Юрка подхватил с земли ломик, со всей мочи туго саданул по машинному ободу – свисал с проволоки меж ёлок напротив столовки.
Угрюмый стон оплеснул всю округу.
Дрогнули на бугре согнутые над чайными рядами бабы; ладясь толком разогнуться, потекли к дороге, к тени ёлок, где проворная малышня, что заждалась матерей на обед, с огромного брезента таскала вороха чая в ящики и набивала кто кулачками, а кто ногами, – и взлетала над ящиками детвора весёлыми разноцветными мячиками.
Я стриганул в очередь за хлебом.
Нескоро еле выкружил я из давки с тремя глинистыми кукурузными буханками.
Гляжу, за колодцем Капитолий записывает мамин вес в тетрадку. Мама аккуратно рассыпает чай из своей корзинки по всем ящикам.
– Правилно марафэт дэлаэш, Поля! – заискивающе ободряет бригадир.
Мама и хмурится, и краснеет. Не покрасневши, лица ей не износить.
Ей совестно, что чай в ящиках один хлам. Драли все, кто как мог.
Капитошик и ей намекал не церемониться. Шморгай! Позлей! Город всё проглотит! С фабрикой договорился, примут всякий сор. Начало месяца, рисуй план с нуля!

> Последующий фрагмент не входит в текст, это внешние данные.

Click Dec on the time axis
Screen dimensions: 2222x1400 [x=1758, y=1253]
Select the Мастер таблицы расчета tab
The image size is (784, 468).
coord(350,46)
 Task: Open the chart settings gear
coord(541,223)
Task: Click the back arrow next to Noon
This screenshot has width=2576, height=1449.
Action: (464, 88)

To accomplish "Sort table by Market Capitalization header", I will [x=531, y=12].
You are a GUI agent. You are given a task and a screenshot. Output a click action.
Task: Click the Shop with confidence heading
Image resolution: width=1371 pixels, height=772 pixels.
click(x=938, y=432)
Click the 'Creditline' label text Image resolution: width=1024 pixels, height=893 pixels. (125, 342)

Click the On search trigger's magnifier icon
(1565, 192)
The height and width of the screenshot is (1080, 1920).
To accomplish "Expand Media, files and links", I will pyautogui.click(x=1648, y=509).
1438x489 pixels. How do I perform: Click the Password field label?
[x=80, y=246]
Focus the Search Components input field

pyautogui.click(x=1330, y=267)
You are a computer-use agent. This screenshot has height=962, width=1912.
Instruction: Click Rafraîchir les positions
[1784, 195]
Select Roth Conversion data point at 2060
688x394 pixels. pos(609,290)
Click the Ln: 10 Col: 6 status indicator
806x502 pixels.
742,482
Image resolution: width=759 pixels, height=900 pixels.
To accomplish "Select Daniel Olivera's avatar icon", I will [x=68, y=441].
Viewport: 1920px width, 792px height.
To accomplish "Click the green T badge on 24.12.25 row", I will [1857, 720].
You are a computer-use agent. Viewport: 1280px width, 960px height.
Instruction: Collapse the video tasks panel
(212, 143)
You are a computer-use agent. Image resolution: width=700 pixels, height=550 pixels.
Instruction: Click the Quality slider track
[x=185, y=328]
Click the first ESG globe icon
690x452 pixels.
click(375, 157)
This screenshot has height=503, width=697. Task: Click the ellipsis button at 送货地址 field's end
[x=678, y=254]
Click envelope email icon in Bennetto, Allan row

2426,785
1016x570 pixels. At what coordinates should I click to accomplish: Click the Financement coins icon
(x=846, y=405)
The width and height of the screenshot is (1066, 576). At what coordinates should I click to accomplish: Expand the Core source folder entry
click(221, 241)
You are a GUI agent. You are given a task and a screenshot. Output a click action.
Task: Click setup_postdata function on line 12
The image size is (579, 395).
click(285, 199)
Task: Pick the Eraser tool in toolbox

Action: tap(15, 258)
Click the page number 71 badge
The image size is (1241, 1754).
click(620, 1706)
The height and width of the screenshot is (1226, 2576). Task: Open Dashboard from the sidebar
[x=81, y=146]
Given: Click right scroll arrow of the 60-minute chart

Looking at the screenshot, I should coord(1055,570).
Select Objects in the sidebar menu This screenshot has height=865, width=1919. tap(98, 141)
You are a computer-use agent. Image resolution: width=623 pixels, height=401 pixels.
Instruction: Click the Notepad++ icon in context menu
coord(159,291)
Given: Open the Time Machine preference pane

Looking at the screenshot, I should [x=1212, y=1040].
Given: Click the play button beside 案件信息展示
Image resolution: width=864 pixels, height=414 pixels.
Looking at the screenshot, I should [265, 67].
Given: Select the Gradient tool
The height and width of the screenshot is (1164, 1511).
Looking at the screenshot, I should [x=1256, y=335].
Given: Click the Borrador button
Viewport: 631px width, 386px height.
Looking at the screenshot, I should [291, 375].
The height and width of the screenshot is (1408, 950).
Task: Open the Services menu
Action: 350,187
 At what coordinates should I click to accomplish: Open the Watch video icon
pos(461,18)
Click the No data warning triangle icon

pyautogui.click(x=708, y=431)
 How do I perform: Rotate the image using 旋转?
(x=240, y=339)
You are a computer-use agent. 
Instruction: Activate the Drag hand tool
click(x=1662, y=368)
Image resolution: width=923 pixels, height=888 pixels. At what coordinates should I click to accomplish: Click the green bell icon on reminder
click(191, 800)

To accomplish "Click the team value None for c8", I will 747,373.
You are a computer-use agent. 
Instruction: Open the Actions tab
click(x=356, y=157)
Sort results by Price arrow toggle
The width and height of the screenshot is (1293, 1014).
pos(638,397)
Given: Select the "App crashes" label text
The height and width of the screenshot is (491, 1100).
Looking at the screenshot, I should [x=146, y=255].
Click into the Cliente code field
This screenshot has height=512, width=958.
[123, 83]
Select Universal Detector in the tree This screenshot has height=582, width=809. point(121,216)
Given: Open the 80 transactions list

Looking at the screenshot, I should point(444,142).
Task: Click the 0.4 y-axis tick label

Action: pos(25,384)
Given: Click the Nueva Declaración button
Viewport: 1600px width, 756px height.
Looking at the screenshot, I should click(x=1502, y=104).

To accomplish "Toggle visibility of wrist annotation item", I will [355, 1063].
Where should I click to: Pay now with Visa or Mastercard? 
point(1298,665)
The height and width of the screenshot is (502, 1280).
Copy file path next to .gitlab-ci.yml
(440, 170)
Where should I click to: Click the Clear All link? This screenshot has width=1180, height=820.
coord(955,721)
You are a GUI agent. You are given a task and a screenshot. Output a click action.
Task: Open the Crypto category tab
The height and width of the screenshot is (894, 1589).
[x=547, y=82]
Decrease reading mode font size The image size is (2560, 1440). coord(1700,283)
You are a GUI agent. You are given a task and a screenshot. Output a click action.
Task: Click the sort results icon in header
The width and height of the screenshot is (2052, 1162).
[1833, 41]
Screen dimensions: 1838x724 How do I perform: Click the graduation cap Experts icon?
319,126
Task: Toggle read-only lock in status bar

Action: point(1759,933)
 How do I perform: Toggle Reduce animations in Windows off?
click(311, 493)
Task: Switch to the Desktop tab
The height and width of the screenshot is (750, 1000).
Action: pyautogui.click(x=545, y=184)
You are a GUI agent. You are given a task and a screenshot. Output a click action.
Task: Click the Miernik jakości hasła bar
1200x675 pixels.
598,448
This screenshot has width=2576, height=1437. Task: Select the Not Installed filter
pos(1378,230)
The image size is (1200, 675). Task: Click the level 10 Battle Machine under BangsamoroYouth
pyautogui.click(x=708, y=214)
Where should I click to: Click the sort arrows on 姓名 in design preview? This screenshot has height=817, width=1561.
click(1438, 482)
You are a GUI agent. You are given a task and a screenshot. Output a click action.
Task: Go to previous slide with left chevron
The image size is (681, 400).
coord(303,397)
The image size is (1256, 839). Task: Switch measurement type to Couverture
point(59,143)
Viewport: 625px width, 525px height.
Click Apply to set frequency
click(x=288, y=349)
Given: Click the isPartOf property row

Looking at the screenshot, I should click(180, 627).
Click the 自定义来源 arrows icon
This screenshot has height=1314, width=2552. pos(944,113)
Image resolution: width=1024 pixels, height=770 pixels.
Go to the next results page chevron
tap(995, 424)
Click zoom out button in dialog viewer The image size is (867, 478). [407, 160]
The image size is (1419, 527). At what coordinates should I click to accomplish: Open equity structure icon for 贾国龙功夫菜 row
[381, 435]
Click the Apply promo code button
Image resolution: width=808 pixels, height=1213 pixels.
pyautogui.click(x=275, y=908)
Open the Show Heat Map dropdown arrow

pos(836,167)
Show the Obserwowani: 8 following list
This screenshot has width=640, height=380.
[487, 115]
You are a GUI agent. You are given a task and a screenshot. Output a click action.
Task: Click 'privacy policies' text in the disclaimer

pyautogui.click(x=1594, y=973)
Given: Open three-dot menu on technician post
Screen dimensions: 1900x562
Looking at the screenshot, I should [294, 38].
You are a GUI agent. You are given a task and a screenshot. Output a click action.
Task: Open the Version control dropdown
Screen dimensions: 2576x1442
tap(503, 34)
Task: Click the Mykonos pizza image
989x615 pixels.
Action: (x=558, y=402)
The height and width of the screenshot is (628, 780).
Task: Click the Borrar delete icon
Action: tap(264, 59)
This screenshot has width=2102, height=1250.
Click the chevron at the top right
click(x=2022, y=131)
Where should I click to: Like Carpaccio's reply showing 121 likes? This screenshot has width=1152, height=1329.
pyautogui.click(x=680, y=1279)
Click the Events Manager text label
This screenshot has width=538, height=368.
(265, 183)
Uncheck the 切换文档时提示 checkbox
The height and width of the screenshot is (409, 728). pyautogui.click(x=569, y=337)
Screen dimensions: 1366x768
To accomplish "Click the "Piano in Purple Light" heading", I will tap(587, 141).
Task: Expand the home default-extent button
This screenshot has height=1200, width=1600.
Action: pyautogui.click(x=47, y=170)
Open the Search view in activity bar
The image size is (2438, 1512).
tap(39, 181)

Все чуть ли не кусты с корня сдёргивали, а ей это тупик. Не может как все. Растерянно, осторожно, будто пинцетом, обирала с кустов лишь два листика и почка, два листика и почка, два листика и почка… Экстра! И своей экстрой прикрывает теперь, притрушивает по ящикам чужой разбой, чтоб на фабрике лаборанткам не так рвался в глаза.
Наконец мама хлопнула по перевернутой бамбуковой корзинке; последние чаинки бросились в ящик, и она, не отымая глаз от земли, сердитая, по-солдатски широко пошагала прочь.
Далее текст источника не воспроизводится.